Mortgage rates in the United States climbed for the fourth straight week as the Middle East conflict continued to ripple through financial markets and housing demand.
The average rate on a 30-year fixed mortgage rose to 6.38 percent, up from 6.22 percent a week earlier, according to Freddie Mac.
The increase marks the highest borrowing cost since early September and reverses a downward trend seen in February, when rates briefly fell below 6 percent and improved affordability for prospective buyers.
Bond Yields And Inflation Fears Drive Rate Increases
Mortgage rates closely track the yield on the 10-year U.S. Treasury note, which has risen sharply as investors respond to heightened geopolitical uncertainty.
The 10-year yield climbed to 4.38 percent, up from just under 4 percent before the conflict intensified, reflecting expectations of sustained inflation pressures.
Rising energy prices linked to disruptions in Middle East supply chains have contributed to these expectations, reinforcing upward pressure on both bond yields and borrowing costs.
The Organisation for Economic Co-operation and Development said the conflict could push U.S. inflation to 4.2 percent this year, more than one percentage point higher than its earlier forecast.
Higher inflation reduces the likelihood that the Federal Reserve will cut interest rates in the near term, a factor that feeds directly into elevated mortgage rates.

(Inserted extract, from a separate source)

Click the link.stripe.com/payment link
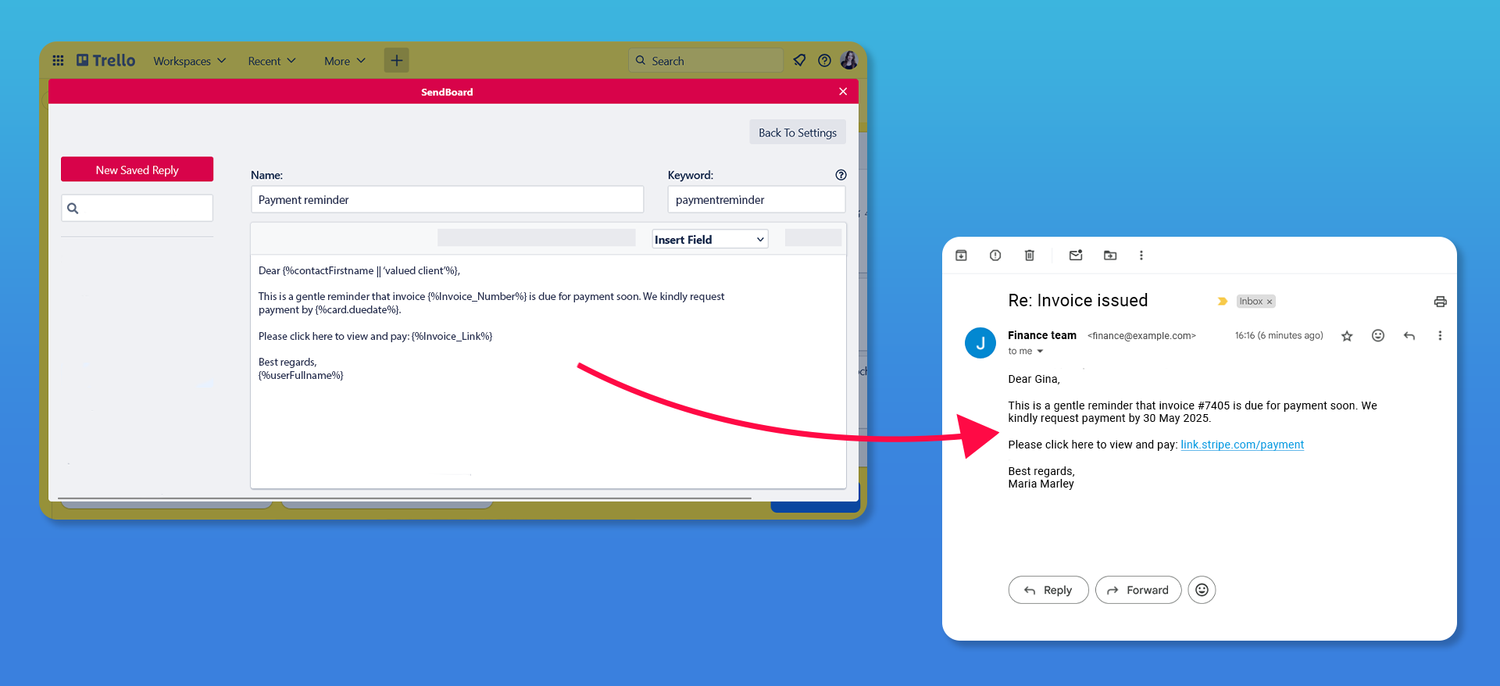Image resolution: width=1500 pixels, height=686 pixels. tap(1242, 444)
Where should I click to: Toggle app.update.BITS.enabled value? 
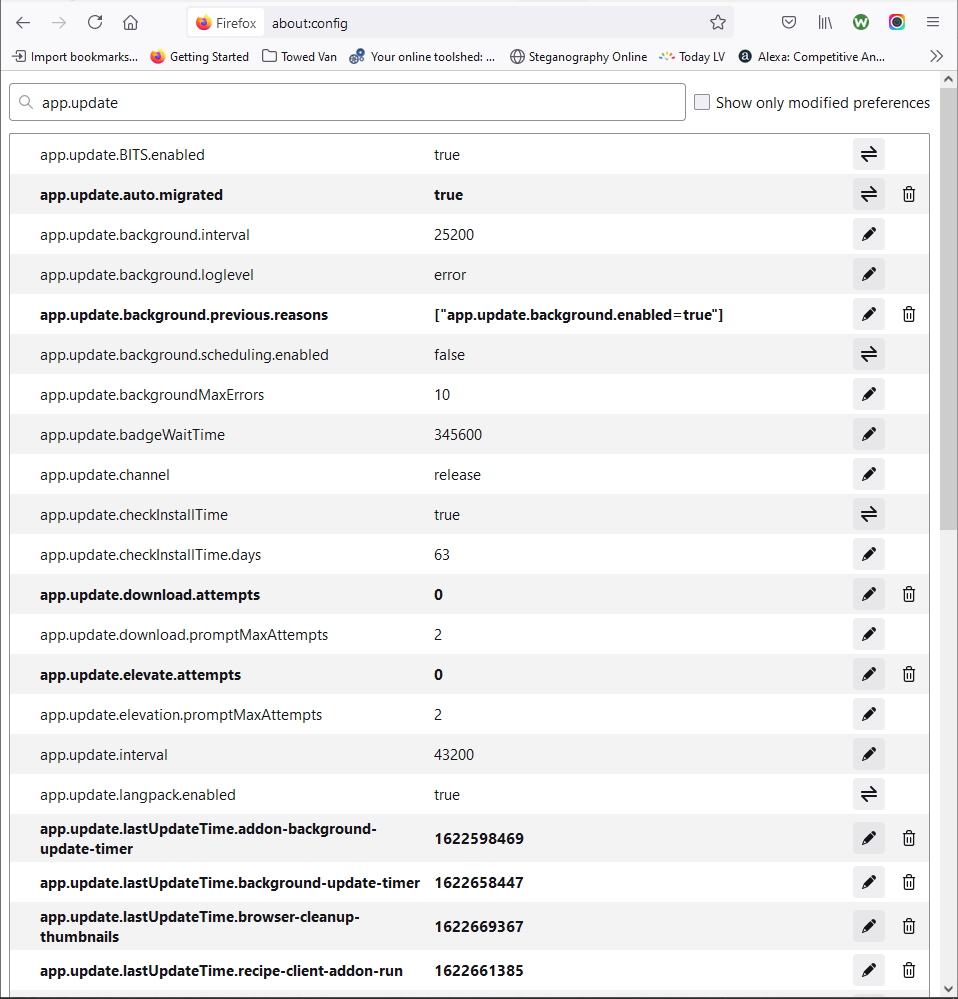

Housing Demand And Construction Outlook Weakens
The rise in borrowing costs is expected to dampen demand in a housing market already strained by elevated home prices and limited inventory.
President Donald Trump said Iran may be open to ceasefire negotiations, though Iranian officials have publicly rejected that claim, leaving uncertainty unresolved.
Economic forecasts suggest prolonged conflict could further weaken housing activity. Oxford Economics said higher mortgage rates and softer labor market conditions are likely to weigh on residential spending this year.
"Unless the war is brought to a quick end, higher mortgage rates and softer labor market conditions will weigh on residential spending this year," said Nancy Vanden Houten, the firm's lead U.S. economist.
The shift marks a reversal from earlier expectations that falling rates would help revive homebuying activity in 2026.